Spades scoring is easy once you break it into four pieces: making your bid, missing your bid, collecting overtricks called bags, and handling special bids such as nil or blind nil. Most scoring confusion comes from not knowing whether your group uses standard bag penalties or a house-rule version.

This page gives the standard method first, then shows the most common variations. If you need the broad rules flow, go to rules of spades. If you only want to know the usual winning total, see how many points win in spades.

Standard scoring at a glance

The most common standard is:

  • Made bid: 10 points per trick bid
  • Overtricks: 1 point each
  • Set: negative 10 points per trick bid
  • 10 bags accumulated: negative 100 points
  • Nil success: +100
  • Nil failure: -100

Fast example

If your team bids 6 and takes 8, your hand score is usually 62: 60 for making the bid, plus 2 bags.

What happens when you make your bid

When your team takes at least as many tricks as it bid, you score 10 points per trick in the bid. Any extra tricks are worth 1 point each.

  • Bid 5, take 5 = 50
  • Bid 5, take 6 = 51
  • Bid 8, take 10 = 82

Those extra tricks are not free forever. They become bags, and bags create a future risk if your table uses the standard bag penalty.

What happens when you get set

If your team misses the contract, it gets set. A set usually means you lose 10 points per trick bid, regardless of how many tricks you actually took.

  • Bid 6, take 5 = -60
  • Bid 7, take 4 = -70
  • Bid 9, take 8 = -90

That is why accurate bidding matters more than chasing every extra trick. A team that consistently overbids can lose fast even if it wins a fair number of individual tricks.

How bags and sandbag penalties work

Bags are overtricks: tricks won beyond the bid. In standard spades, each bag is worth 1 point on the current hand, but every 10 bags collected over time costs the team 100 points.

Example: if your team already has 8 bags and then scores 3 more, it moves to 11 total bags. Under the usual rule, the team gets its hand score, then takes a 100-point bag penalty and carries 1 remaining bag forward.

The bag rule exists to stop reckless underbidding. Some home games remove the penalty because new players find it fussy. That is fine as long as everyone agrees in advance.

Nil and blind nil scoring

Nil means a player bids zero tricks. The partner still gives a normal bid, and the team is trying to satisfy both the nil result and the total partnership contract.

  • Successful nil: usually +100
  • Failed nil: usually -100

Blind nil is a more aggressive version made before seeing the hand. Many tables score it at plus or minus 200, though some groups do not allow it at all.

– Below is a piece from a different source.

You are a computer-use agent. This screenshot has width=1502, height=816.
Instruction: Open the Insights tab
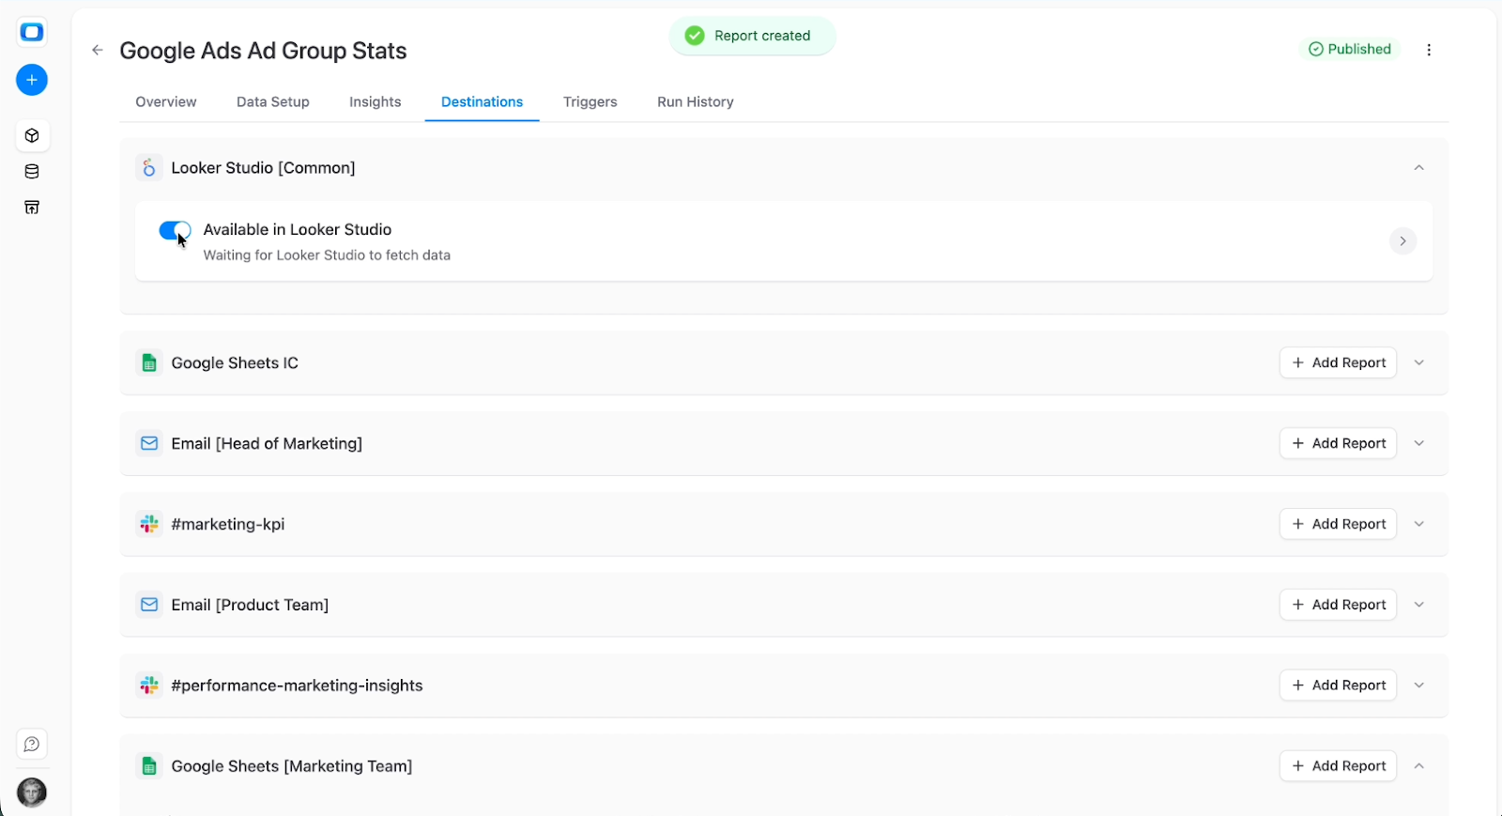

Nil can succeed even if the team misses the partner bid, and vice versa, depending on your house rules. Most groups score the nil result separately from the partnership bid result.

Worked scoring examples

Example 1: standard made bid

Team bids 6 and takes 7. Score: 61. The 1 extra trick counts as a bag.

Example 2: standard set

Team bids 7 and takes 6. Score: -70.

Example 3: nil success with partner bid

One player bids nil, partner bids 4, and the team takes exactly 4 with the nil player taking none. Score: +140 if your game uses +100 for nil plus +40 for the made partner contract.

Example 4: nil failure

Nil player accidentally takes one trick. Partner bid was 5 and the team takes 6 total. Score depends on the table, but the usual result is +50 for the made partnership bid and -100 for the failed nil, for a net of -50.

Example 5: bag penalty hits

Your team bids 5 and takes 7, moving from 9 bags to 11. Hand score is 52, then you take a -100 bag penalty and carry 1 bag forward. Net effect: -48.

Common house-rule changes

Before play starts, make sure your group agrees on:

  • whether 10 bags costs -100
  • whether nil is worth 100 or 50
  • whether blind nil is allowed
  • what score wins the game: 250, 300, 500, 750, or another target
  • how ties or simultaneous finish situations are handled

Use common spades house rules if your table mixes players from different local traditions. If you are hosting for small money stakes, it also helps to write the scoring choice into your rules template.